La Regione ha comunicato a Gemelli e Neuromed che, come previsto dal nuovo decreto sul budget, le prestazioni di novembre e dicembre non saranno accettate e pagate perché le due strutture non hanno firmato il contratto. Durissima la reazione delle cliniche: il tetto di spesa che ci avete assegnato è esaurito, anche se firmassimo l’accordo dovremmo chiudere, hanno scritto in riscontro alla direzione Salute, a questo punto dimettiamo i pazienti e voi li prenderete in carico.

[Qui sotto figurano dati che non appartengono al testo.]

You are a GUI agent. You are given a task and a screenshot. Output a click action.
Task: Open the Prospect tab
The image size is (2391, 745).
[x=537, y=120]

È riesplosa la guerra fra la struttura commissariale della sanità e i principali erogatori convenzionati. La nota della dg Lolita Gallo è del 1 dicembre. Una volta entrato in vigore il provvedimento emanato dal commissario Toma a fine ottobre, i privati avevano un termine per sottoscrivere l’accordo. Pena, la mancata contabilizzazione di interventi, visite ed esami effettuati. Il termine è trascorso invano. Ma Gemelli e Neuromed erano stati chiari: se firmiamo dovremo fermarci comunque perché il budget è già finito.
Alla ‘messa in mora’ i due centri hanno reagito immediatamente. Un riscontro articolato, che elenca – per esempio per il centro di Campobasso – i pazienti in cura al momento e per quali tipi di patologie (104 con quadri clinici complessi ma anche 363 in day hospital per i cicli di chemioterapia), le prestazioni ambulatoriali programmate (oltre 3.300) da qui al 31 dicembre e i ricoveri in agenda. Considerato che la struttura dovrebbe fermarsi lo stesso, perché il tetto di spesa è raggiunto (ed è invalicabile per il decreto di Toma), Gemelli chiede alla Regione l’immediata presa in carico dei ricoverati (e di tutti gli altri che avevano programmato già interventi, terapie, visite o esami) e il trasferimento in una struttura sanitaria qualificata (che quindi eroghi prestazioni cardiochirurgiche, onco ematologiche e di oncologia ginecologica).
L’ospedale guidato da Stefano Petracca assicura che se non ci saranno immediati provvedimenti in questa direzione, comunque saranno assicurate le cure necessarie ai pazienti, cure che a quel punto saranno poste a carico della Regione che si sarà resa inadempiente.
Il caso ha travalicato immediatamente i confini regionali perché i privati hanno inviato il riscontro anche ai ministeri – Salute, Economia e Interno –, al procuratore generale della Corte d’Appello, ai prefetti, oltre che naturalmente a Toma e alla dg Gallo. Per conoscenza, poi, pure ai parlamentari.
Intanto, le reazioni della politica locale non si sono fatte attendere. Per l’ex governatore Michele Iorio, quanto sta avvenendo è «il risultato di una politica assurda del presidente-commissario che sta assumendo un atteggiamento pericoloso basato sull’indifferenza nei confronti della dell’esigenza della salute dei cittadini molisani». Provvederà, ha annunciato, a interessare il ministro Schillaci della vicenda «perché intervenga con urgenza in questa situazione drammatica che, altrimenti, potrebbe diventare disumana e chiedo a Donato Toma di revocare il provvedimento inappropriato e oltremodo pericoloso per la salute dei molisani».
Il presidente della IV Commissione Gianluca Cefaratti è categorico: «Il commissario revochi immediatamente il decreto 35 prima che si giunga ad un punto di non ritorno. Non possiamo supinamente accettare che i malati vengano forzosamente dimessi per carenza di fondi. Se invece non dovesse avere la forza di revocare il Dca, ha il dovere morale di farsi da parte. È giunta l’ora che il governatore–commissario si assuma la responsabilità delle proprie azioni a prescindere dalla natura delle prestazioni sanitarie erogate. Lui non può più limitarsi a recepire gli ordini dei tavoli ministeriali fungendo da mero esecutore delle volontà romane». Anche da Cefaratti un appello ai parlamentari per garantire alla sanità molisana risorse adeguate.